| RECORD SET |
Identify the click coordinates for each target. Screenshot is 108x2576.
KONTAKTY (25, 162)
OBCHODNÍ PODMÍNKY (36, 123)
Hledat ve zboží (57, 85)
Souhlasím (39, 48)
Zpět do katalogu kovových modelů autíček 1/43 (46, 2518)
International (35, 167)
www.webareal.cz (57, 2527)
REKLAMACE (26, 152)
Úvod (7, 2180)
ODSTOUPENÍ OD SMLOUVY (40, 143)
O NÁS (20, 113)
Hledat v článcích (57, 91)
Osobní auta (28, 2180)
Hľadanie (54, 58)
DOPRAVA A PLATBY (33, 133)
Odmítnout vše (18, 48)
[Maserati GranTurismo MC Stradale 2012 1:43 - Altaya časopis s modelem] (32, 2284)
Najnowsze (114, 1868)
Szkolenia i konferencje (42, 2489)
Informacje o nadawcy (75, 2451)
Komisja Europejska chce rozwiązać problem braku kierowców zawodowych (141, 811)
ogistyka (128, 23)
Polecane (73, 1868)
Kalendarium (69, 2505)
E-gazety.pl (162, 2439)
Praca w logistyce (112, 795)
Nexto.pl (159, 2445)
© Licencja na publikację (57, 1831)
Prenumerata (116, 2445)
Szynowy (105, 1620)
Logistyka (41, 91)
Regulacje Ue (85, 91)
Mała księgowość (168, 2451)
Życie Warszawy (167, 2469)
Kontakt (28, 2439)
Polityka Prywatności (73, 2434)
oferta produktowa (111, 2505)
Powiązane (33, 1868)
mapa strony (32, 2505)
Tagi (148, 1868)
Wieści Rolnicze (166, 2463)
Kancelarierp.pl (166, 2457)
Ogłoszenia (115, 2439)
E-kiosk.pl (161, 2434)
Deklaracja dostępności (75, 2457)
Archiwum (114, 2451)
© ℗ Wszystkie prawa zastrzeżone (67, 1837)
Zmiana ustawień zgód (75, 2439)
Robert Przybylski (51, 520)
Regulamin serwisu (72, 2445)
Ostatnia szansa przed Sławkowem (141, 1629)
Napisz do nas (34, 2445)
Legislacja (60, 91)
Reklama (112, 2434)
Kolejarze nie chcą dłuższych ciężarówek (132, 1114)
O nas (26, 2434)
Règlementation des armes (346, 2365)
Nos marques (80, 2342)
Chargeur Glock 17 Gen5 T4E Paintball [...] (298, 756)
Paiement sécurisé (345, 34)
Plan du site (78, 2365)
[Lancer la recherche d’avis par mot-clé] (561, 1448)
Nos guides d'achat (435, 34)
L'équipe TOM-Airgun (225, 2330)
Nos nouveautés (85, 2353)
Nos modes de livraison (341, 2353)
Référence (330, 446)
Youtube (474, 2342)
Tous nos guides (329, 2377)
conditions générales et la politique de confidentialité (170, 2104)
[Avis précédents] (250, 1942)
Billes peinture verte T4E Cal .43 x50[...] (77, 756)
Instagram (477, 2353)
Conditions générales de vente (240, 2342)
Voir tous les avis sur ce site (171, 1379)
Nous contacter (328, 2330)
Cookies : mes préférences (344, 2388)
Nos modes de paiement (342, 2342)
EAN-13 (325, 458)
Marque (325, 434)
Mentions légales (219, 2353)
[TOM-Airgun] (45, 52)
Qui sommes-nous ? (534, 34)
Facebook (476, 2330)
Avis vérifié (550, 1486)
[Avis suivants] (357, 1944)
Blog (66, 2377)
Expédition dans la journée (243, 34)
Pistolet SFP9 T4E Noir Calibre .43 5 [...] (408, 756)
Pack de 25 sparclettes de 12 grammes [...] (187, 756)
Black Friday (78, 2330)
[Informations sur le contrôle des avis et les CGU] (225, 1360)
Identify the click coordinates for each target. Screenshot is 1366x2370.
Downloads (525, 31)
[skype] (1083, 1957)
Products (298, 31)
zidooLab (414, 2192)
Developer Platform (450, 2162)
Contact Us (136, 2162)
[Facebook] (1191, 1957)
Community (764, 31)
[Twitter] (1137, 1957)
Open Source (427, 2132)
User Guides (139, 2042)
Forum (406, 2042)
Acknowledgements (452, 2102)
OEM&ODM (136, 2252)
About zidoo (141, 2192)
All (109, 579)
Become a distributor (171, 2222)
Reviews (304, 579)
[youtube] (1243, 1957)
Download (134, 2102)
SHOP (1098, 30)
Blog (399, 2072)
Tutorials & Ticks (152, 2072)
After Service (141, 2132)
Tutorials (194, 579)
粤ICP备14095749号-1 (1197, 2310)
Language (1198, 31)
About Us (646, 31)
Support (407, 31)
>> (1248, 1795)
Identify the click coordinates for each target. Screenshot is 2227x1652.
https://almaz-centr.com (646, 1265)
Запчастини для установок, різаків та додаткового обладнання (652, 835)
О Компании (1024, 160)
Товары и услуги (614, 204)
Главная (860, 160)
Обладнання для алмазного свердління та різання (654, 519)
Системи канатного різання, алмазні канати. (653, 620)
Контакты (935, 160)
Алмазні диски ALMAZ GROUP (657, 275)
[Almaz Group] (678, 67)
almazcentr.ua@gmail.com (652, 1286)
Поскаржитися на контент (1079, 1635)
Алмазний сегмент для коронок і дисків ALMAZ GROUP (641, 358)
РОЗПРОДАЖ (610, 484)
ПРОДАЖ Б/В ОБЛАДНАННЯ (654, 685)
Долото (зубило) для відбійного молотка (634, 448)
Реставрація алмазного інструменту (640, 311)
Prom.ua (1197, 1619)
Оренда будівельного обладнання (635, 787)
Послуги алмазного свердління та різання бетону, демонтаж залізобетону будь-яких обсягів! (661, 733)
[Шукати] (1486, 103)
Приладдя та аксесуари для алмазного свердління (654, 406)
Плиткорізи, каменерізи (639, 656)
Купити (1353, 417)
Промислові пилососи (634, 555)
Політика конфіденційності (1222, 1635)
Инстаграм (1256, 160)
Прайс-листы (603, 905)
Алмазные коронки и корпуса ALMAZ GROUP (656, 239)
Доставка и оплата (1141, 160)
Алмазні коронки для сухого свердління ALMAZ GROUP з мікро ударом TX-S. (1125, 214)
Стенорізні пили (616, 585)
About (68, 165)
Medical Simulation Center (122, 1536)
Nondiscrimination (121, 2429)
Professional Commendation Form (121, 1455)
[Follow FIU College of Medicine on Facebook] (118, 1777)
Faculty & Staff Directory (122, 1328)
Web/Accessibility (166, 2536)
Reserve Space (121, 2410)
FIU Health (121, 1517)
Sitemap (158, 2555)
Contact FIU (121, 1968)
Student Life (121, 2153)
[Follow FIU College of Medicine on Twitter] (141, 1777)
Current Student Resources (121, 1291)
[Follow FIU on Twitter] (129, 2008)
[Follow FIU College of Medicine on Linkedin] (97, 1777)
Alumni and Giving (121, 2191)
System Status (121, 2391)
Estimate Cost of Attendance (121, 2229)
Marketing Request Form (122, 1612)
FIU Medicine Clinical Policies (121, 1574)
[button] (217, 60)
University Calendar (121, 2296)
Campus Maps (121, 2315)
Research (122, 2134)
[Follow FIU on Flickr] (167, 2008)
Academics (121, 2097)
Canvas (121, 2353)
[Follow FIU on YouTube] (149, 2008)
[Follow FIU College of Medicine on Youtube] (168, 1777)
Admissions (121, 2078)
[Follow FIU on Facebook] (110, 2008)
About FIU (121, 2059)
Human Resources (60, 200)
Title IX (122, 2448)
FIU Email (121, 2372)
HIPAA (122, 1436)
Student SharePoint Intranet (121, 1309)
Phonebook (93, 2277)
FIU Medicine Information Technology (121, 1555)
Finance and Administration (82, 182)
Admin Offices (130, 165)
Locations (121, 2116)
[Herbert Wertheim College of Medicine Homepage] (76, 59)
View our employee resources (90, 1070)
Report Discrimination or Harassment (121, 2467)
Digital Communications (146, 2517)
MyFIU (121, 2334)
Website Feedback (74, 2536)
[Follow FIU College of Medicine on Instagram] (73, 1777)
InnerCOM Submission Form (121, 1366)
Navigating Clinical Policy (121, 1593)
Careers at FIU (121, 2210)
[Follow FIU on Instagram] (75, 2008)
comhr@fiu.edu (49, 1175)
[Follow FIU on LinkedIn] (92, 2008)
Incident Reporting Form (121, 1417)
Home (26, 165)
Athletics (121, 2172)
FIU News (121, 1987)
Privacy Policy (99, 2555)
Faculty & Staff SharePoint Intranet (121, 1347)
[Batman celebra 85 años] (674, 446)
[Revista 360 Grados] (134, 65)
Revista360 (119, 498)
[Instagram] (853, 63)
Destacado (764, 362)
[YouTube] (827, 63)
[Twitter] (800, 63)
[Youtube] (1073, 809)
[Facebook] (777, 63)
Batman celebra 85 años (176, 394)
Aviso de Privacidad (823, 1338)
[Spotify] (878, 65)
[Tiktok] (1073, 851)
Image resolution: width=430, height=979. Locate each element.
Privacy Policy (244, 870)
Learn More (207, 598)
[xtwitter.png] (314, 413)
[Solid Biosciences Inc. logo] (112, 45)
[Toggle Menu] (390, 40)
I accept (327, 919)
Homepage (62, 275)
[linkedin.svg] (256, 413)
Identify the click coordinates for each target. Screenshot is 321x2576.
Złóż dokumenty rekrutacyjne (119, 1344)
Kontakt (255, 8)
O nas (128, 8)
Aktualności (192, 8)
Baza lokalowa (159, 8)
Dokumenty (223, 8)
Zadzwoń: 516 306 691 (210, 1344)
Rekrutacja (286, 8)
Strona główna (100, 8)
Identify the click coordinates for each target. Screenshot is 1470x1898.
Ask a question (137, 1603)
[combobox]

| EXERCISE |
Extract the lines of the preceding material that run from the line with "Current Student Resources (121, 1291)" through the line with "Marketing Request Form (122, 1612)", inclusive, reproducing them exactly and adding nothing.

| YOUR SOLUTION |
Current Student Resources (121, 1291)
[Follow FIU on Twitter] (129, 2008)
[Follow FIU College of Medicine on Linkedin] (97, 1777)
Alumni and Giving (121, 2191)
System Status (121, 2391)
Estimate Cost of Attendance (121, 2229)
Marketing Request Form (122, 1612)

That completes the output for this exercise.